Ia lelah, memutuskan untuk menjadi penulis lepas. Kamu melarangnya setengah hati. Kehidupan kalian menjadi lebih sulit. Kamu menanggung kebutuhannya, ia menjadi bebanmu. Tulisannya sulit diterima. Ia mundur, mencari pekerjaan. Ia menjadi auditor, sepertimu. Kini waktu kalian jadi lebih banyak. Tapi kalian tetap berhemat. Cukup makanan murah untuk sebuah rumah yang lebih besar. Karena properti tak pernah merugi katamu dan makanan hanya menambah hidup tiga hari saja.

 

Setelah puluhan tahun makanan murah, tabungan kalian akhirnya cukup untuk membeli sebuah pent house. Kamu bekerja sambilan, meneruskan kesukaanmu: menulis. Tahun-tahun merubah segalanya, tempat tinggal, selera pembaca, diri kalian.
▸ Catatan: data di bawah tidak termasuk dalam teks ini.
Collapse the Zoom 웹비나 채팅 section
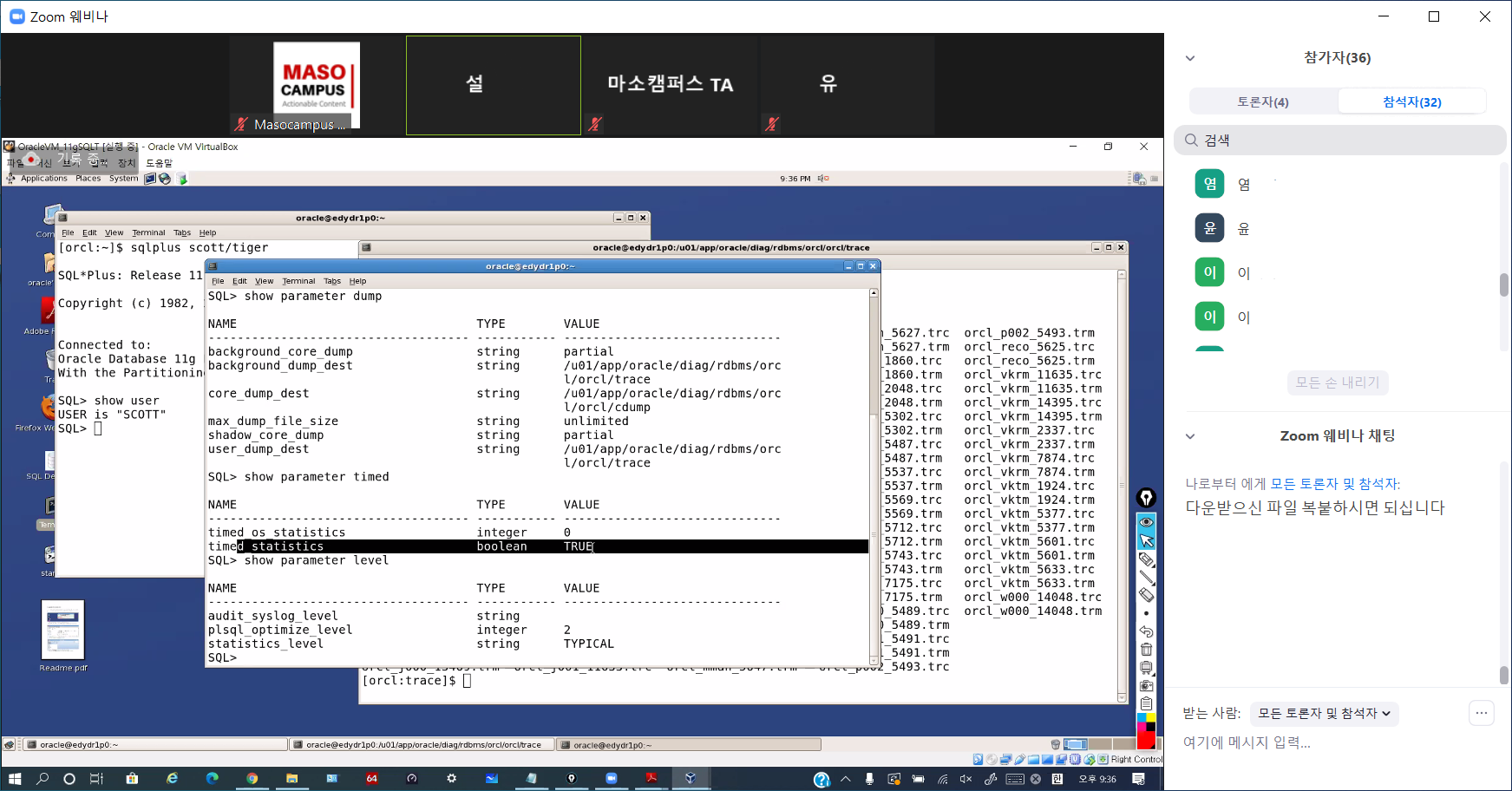This screenshot has height=791, width=1512. click(x=1190, y=436)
Ia menulis negeri yang kalian tinggalkan, memenangkan Pulitzer Prize, menabung seluruh hadiahnya. Kalian pensiun dan hidup dari tulisan.

 

Tak ada yang kekal dari semua yang terkondisi, kamu mulai sakit-sakitan di akhir 70-mu, royalti dari puluhan bukunya mulai berkurang karena selera orang kembali berubah, tabungan kalian tergerus. Kamu keluar masuk rumah sakit, ia selalu duduk menungguimu, membacakan cerita-ceritanya, dan ia pergi hanya untuk membuatkan makanan.

 

Kemudian kamu pergi saat ia menungguimu sambil menuliskanmu sebuah cerita di hari pertama musim dingin kalian yang ke-46. Kenapa kamu tidak menunggu sampai cerita ini selesai? Apa kamu sudah bosan dengan tulisanku? Ia tertidur dengan mata bengkak di sampingmu. 

 

Ia mendapat serangan alzheimer, pindah ke flat yang dulu kalian tinggali. Menghabiskan hidupnya duduk di balik jendela, memandangi pent house kalian. Memandangi jalanan yang kosong. Ia tidak lagi melihat orang lain. Yang dapat ia lihat hanya dirinya sendiri yang setiap hari berjalan dan berhenti di depan flat. Dan setiap hari adalah hari pertama musim dingin.